If California prides itself on exporting its popular culture and technology to the rest of the planet, with the GDPR, Europe has succeeded in exporting its legal culture to California in another example of the Brussels effect.
Later this year, the state of California will begin enforcement of the California Privacy Rights Act, a law voters passed in 2020 in a state that claims to be the world’s fourth-largest economy. Alastair Mactaggart, the San Francisco Bay Area real estate developer who led the campaign to pass that law, has said many times that he modeled California’s law on the GDPR.
In the view of Mactaggart — he is now a member of the board of the first US standalone data protection regulator, the California Privacy Protection Agency — the Brussels effect also runs through US state capitals such as Sacramento before projecting back to Washington, DC.
“If we pass a strong comprehensive law, that will absolutely help other states and the country to get a good privacy law,” Mactaggart said in a public forum before the 2020 vote. “People want this.”
GDPR BY THE NUMBERS
GDPR enforcement remains a subject of deep relevance to businesses, and increasingly so as their exposure to digital markets grows.
The number of fines has steadily increased year-on-year since it came into force in May 2018. That year there were just 13 fines, but in subsequent years 172, 455, 544, 697, and 176 so far in 2023. The cumulative value of those fines has also grown each year, from 2018's total of 557,380 euros to 60 million euros, 172 million euros, 1.08 billion euros, 1.26 billion euros, and 1.23 billion euros so far this year.
The figures are skewed hugely by a few large fines in the tech sector, most notably 746 million euros against Amazon in 2021, and now Meta's 1.2 billion-euro fine this year — the first billion-euro fine to be imposed.
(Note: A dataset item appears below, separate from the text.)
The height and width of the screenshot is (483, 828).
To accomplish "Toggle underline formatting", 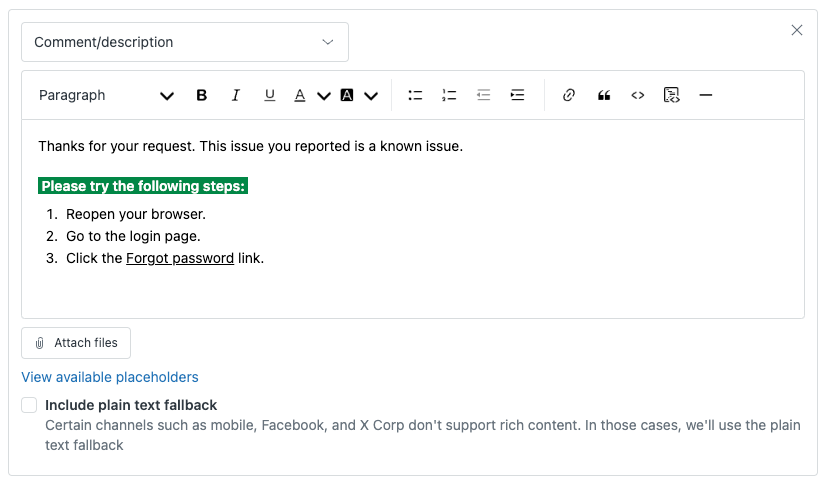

Meta has been by far the most-fined company, with previous chart-busting fines including ones of 405 million euros, 390 million euros and 265 million euros.
Before Meta's record fine, 2023 had been shaping up as quiet, with the total value of fines in the first quarter almost seven times less than the same period last year and four times less than in 2021, according to the MLex GDPR enforcement tracker, hosted by LexisNexis.
Cumulatively, there have now been a total of 2,057 GDPR fines, totaling 3.8 billion euros. The Spanish data protection authority is by far the most active regulator, issuing 748 fines — although mostly at a low level: they add up to just 56 million euros.